March 3, 2014
Shine a Light On: Extracurricular Activities
Please be advised that this Shine a Light is accurate as of March 3, 2014.
Teachers recognize the value of extracurricular activities in the school environment.
But remember, it is the teacher who voluntarily chooses whether to undertake any extracurricular activity or not.
Learn how to address issues pertaining to extracurricular activities in your school.
Remember, we’re workers with lives of our own
All teachers recognize that extracurricular activities allow us to reach children in different ways, develop relationships that help in the classroom, assist in the positive development of students, and build community in a school.
It is important to acknowledge that we have a defined job and that the demands of the job are increasing. Remember: we’re workers with lives of our own.
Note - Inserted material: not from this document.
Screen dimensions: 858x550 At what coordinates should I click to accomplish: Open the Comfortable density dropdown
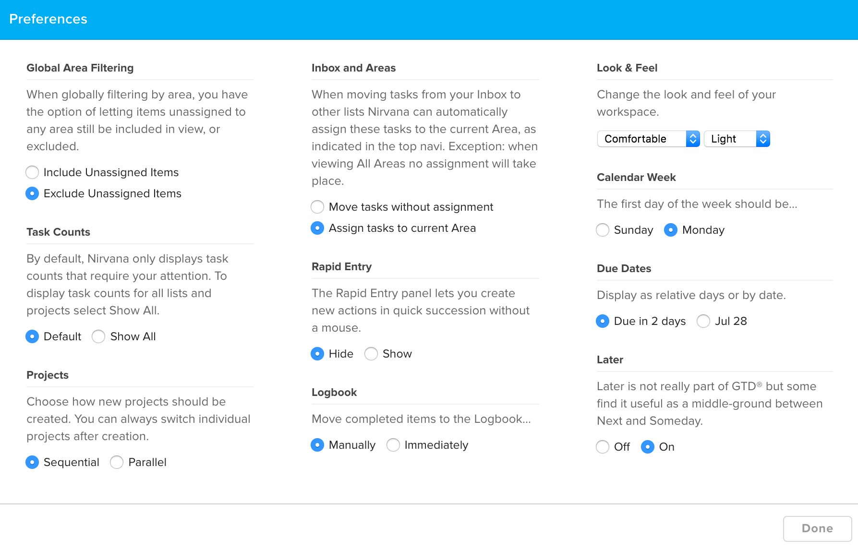tap(648, 139)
In certain situations, electing to undertake voluntary activities can result in a diminished focus on core classroom responsibilities, or negatively impact a teacher’s personal life. This can be a source of considerable stress.
Below are some of the negative practices in schools that need to be addressed:
- Teachers told that they must take on an extracurricular activity.
- Teachers (new teachers in particular) bullied and pressured into taking on committee work and other extracurricular activities.
- Principals using the school’s first staff meeting to issue an ultimatum, telling teachers that “nobody is going to leave this room until all activities are signed up for.”
- Teachers told (either overtly or more subtly) that their TPA evaluation will be affected if they don’t participate in extracurricular activities.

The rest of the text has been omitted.